Semiparametric Inference in a Genetic Mixture Model

成果类型:
Article
署名作者:
Li, Pengfei; Liu, Yukun; Qin, Jing
署名单位:
University of Waterloo; East China Normal University; National Institutes of Health (NIH) - USA; NIH National Institute of Allergy & Infectious Diseases (NIAID)
刊物名称:
JOURNAL OF THE AMERICAN STATISTICAL ASSOCIATION
ISSN/ISSBN:
0162-1459
DOI:
10.1080/01621459.2016.1208614
发表日期:
2017
页码:
1250-1260
关键词:
em algorithm Empirical Likelihood maximum-likelihood
摘要:
In genetic backcross studies, data are often collected from complex mixtures of distributions with known mixing proportions.
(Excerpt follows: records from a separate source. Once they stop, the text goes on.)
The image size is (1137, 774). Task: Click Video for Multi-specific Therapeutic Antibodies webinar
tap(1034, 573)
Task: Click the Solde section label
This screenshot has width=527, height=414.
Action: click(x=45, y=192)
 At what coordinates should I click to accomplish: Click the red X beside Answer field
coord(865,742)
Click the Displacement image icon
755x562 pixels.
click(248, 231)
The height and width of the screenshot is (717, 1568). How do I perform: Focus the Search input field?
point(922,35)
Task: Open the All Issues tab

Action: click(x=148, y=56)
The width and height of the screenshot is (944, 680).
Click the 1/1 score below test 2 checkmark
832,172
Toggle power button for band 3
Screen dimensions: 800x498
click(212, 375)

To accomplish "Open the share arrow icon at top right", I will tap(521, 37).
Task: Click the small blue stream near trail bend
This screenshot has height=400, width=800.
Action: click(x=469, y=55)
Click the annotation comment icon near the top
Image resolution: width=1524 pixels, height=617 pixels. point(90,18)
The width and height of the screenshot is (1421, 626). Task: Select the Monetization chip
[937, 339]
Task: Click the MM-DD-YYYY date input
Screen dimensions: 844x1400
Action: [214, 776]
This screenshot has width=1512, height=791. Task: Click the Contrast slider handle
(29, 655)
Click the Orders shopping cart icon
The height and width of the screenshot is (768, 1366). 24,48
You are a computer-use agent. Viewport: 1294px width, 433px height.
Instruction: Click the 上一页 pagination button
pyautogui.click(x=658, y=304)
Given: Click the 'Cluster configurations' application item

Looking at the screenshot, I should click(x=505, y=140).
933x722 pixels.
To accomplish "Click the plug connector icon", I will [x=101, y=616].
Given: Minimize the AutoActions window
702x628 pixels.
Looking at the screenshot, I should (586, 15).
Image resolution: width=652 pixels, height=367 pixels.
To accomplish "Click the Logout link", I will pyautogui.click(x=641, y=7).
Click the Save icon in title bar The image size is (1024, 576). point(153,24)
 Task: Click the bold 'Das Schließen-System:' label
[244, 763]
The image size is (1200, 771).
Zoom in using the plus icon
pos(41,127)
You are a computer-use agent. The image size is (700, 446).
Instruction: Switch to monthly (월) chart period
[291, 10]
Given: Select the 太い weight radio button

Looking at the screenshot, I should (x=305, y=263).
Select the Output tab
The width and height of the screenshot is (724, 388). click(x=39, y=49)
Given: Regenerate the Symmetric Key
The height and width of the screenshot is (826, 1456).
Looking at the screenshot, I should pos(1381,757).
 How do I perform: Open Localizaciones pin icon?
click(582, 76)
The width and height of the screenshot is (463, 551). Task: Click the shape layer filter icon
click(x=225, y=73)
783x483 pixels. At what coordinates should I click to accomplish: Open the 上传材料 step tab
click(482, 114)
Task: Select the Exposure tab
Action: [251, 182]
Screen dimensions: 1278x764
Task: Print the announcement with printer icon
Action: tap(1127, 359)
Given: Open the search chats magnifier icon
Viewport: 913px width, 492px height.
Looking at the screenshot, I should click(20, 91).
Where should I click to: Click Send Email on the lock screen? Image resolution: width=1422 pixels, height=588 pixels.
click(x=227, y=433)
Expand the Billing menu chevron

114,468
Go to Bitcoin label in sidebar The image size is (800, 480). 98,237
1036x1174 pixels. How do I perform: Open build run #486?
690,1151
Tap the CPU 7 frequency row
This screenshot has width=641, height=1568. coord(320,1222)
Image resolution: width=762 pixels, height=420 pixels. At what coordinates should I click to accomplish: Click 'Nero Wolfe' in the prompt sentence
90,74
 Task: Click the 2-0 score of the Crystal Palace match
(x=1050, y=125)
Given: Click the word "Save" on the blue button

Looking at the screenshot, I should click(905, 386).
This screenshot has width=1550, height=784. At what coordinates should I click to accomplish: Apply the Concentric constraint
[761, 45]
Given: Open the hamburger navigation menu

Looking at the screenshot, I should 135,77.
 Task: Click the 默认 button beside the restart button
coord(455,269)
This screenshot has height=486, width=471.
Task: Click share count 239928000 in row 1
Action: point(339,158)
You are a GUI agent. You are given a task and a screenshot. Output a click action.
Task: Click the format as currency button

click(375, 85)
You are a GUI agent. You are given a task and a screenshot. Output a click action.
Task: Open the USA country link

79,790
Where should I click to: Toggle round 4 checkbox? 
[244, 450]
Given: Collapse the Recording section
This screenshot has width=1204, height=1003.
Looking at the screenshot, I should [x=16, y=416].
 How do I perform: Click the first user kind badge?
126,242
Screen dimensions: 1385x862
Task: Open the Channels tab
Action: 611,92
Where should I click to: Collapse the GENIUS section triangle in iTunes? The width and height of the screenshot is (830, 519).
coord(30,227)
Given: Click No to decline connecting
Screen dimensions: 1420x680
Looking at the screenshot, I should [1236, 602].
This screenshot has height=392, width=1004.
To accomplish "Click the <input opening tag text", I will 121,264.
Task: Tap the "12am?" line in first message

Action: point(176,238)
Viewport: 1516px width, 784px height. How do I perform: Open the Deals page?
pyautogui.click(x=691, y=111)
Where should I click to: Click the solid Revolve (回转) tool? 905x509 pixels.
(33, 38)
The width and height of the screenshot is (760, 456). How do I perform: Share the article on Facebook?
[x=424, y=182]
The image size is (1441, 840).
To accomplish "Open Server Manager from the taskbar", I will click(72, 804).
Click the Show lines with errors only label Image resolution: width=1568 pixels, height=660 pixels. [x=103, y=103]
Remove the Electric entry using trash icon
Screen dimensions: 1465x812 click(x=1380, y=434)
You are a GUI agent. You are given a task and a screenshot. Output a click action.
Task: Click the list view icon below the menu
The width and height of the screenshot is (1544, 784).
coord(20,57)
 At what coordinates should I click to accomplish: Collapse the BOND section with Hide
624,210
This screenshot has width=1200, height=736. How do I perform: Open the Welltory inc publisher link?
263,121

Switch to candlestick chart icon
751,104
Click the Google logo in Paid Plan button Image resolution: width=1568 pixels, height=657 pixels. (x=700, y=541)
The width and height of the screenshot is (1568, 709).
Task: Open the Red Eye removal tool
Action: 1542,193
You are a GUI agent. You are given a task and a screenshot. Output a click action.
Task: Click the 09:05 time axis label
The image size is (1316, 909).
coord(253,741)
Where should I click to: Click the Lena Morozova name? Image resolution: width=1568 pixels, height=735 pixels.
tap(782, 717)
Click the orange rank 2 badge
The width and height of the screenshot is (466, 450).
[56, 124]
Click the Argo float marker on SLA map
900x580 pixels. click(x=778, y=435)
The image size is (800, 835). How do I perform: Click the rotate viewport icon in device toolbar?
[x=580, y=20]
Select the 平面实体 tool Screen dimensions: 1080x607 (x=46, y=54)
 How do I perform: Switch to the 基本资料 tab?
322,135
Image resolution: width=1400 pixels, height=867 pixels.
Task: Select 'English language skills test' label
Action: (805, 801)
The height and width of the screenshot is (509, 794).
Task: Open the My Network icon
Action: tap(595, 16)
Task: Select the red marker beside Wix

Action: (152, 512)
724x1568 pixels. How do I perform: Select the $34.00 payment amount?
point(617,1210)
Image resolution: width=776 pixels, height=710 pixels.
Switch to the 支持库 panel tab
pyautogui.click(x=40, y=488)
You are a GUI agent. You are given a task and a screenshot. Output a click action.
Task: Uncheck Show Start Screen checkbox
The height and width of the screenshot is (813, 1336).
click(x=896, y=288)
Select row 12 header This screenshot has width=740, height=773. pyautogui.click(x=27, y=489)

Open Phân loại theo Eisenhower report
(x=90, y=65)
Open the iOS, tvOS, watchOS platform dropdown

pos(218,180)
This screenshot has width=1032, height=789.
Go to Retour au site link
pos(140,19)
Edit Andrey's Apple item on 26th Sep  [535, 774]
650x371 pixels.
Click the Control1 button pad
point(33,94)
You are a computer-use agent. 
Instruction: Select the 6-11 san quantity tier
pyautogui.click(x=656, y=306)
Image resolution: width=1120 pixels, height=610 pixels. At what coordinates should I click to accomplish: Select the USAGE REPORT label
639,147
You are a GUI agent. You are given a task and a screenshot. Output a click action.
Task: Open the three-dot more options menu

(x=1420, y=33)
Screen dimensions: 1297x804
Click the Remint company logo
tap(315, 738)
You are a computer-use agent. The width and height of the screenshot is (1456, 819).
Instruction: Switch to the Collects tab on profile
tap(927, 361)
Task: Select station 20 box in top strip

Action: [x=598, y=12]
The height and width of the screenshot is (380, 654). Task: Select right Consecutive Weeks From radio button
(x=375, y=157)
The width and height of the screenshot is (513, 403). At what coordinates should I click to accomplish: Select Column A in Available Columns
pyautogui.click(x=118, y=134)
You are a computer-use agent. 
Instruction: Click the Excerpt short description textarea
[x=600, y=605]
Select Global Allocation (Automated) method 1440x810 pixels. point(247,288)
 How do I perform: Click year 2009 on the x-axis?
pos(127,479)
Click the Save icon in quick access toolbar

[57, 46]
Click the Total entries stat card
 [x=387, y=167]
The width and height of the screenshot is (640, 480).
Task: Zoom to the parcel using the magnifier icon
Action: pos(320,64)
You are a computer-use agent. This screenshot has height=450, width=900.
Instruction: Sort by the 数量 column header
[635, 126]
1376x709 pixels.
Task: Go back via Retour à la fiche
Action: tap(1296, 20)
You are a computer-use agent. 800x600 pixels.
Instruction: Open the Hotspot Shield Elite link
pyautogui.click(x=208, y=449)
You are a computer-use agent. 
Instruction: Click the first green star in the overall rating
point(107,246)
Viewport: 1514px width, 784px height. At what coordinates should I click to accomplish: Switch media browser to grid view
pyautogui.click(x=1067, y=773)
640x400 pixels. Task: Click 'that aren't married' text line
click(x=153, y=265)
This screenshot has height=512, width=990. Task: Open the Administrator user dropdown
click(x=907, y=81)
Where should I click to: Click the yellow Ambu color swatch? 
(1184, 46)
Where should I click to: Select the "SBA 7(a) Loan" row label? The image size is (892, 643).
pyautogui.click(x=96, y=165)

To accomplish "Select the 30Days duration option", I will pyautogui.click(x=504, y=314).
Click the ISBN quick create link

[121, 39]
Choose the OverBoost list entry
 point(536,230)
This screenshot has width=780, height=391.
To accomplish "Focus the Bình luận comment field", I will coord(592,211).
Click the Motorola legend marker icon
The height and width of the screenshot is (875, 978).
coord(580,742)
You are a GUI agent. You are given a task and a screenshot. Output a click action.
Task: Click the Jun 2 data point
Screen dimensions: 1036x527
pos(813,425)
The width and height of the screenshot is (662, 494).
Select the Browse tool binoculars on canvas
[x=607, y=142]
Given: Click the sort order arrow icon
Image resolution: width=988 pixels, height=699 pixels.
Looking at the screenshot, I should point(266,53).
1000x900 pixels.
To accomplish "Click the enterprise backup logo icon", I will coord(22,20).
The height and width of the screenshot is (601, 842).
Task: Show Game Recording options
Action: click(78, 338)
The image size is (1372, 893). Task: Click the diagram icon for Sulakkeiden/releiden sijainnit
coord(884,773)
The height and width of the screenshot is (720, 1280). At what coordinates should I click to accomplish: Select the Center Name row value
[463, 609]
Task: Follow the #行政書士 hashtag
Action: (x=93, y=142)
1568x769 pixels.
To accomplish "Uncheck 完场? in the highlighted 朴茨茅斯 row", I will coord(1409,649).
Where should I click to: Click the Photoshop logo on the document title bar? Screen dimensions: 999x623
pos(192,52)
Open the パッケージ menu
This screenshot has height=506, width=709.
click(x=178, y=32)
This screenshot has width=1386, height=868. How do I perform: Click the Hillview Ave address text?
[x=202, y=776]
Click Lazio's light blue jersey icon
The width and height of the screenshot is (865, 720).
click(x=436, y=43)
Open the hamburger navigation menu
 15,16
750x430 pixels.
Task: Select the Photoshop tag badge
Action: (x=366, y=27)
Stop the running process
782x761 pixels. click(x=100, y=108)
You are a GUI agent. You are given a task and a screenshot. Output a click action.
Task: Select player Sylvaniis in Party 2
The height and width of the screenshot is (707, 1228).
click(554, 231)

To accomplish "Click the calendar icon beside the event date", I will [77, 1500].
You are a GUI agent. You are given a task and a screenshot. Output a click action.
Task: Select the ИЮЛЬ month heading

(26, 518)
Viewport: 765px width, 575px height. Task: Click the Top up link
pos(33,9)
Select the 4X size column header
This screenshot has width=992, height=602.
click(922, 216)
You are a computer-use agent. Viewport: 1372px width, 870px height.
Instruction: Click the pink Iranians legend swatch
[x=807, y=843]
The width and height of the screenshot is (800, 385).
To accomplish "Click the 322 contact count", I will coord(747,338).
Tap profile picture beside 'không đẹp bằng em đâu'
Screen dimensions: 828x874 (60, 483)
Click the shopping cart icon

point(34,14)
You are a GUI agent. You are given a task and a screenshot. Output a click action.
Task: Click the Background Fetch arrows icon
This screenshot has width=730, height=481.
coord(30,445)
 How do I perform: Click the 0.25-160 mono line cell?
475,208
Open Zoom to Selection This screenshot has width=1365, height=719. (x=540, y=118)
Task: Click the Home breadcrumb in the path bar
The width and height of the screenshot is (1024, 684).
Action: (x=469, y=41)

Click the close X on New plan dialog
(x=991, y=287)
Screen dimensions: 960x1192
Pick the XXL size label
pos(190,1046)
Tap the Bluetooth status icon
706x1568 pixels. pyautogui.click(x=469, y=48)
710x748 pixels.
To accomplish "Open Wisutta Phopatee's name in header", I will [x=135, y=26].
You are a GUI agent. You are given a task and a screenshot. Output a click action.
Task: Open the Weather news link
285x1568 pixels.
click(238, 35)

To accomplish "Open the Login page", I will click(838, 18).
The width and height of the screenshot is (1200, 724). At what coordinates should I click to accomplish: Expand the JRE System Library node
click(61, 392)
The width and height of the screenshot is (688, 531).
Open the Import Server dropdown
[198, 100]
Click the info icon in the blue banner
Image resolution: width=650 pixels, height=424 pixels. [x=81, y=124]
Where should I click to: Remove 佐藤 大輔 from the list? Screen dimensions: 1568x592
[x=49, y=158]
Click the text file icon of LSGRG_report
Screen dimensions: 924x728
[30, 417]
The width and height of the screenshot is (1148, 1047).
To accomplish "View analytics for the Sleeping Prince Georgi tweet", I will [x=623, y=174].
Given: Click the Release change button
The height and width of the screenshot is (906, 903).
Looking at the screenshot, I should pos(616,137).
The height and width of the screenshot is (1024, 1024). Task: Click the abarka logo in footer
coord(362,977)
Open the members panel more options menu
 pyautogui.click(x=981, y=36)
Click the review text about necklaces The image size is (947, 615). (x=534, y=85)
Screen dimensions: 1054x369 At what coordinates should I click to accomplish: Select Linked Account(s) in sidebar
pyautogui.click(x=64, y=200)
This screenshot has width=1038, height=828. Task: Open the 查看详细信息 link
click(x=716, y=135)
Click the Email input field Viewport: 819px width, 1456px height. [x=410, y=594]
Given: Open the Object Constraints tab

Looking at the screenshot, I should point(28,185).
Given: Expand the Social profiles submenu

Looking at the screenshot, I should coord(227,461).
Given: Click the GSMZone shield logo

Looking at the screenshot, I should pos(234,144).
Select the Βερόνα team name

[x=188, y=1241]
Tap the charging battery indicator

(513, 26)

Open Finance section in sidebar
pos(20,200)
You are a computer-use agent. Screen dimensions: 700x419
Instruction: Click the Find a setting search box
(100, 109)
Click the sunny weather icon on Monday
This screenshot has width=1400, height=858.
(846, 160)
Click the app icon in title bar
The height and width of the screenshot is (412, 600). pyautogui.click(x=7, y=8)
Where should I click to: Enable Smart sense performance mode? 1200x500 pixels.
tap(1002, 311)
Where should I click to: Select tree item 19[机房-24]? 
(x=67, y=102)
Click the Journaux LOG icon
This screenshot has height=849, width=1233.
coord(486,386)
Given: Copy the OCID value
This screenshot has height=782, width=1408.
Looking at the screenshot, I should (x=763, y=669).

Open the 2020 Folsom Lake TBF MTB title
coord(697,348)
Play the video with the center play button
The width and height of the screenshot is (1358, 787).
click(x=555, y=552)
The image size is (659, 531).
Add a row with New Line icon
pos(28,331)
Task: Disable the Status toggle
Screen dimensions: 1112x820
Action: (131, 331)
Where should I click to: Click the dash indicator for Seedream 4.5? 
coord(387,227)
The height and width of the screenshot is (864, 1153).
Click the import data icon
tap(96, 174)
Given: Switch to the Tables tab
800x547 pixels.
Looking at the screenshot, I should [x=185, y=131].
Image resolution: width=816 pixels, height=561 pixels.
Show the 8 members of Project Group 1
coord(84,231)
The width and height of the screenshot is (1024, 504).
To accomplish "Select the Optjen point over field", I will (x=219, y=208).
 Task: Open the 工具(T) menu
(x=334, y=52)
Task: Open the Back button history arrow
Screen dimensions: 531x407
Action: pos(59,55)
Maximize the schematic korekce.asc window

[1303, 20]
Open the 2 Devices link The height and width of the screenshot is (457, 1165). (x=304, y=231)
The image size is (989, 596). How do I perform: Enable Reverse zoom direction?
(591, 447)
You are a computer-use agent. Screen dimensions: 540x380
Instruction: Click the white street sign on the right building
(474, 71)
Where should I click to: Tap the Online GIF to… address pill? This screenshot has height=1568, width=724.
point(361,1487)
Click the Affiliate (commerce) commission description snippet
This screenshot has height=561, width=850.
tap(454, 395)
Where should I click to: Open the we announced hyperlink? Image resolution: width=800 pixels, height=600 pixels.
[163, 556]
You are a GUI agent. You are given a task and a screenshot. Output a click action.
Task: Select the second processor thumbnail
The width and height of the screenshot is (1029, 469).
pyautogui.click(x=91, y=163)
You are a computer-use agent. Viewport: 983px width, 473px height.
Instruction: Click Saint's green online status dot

Previous approaches to the inference of these genetic mixture models involve parameterizing the component distributions. However, model misspecification of any form is expected to have detrimental effects. We propose a semiparametric likelihood method for genetic mixture models: the empirical likelihood under the exponential tilting model assumption, in which the log ratio of the probability (density) functions from the components is linear in the observations. An application to mice cancer genetics involves random numbers of offspring within a litter. In other words, the cluster size is a random variable. We wish to test the null hypothesis that there is no difference between the two components in the mixture model, but unfortunately we find that the Fisher information is degenerate. As a consequence, the conventional two-term expansion in the likelihood ratio statistic does not work. By using a higher-order expansion, we are able to establish a nonstandard convergence rate N-1/4 for the odds ratio parameter estimator (beta) over cap. Moreover, the limiting distribution of the empirical likelihood ratio statistic is derived. The underlying distribution function of each component can also be estimated semiparametrically. Analogously to the full parametric approach, we develop an expectation and maximization algorithm for finding the semiparametric maximum likelihood estimator. Simulation results and a real cancer application indicate that the proposed semiparametric method works much better than parametric methods. Supplementary materials for this article are available online.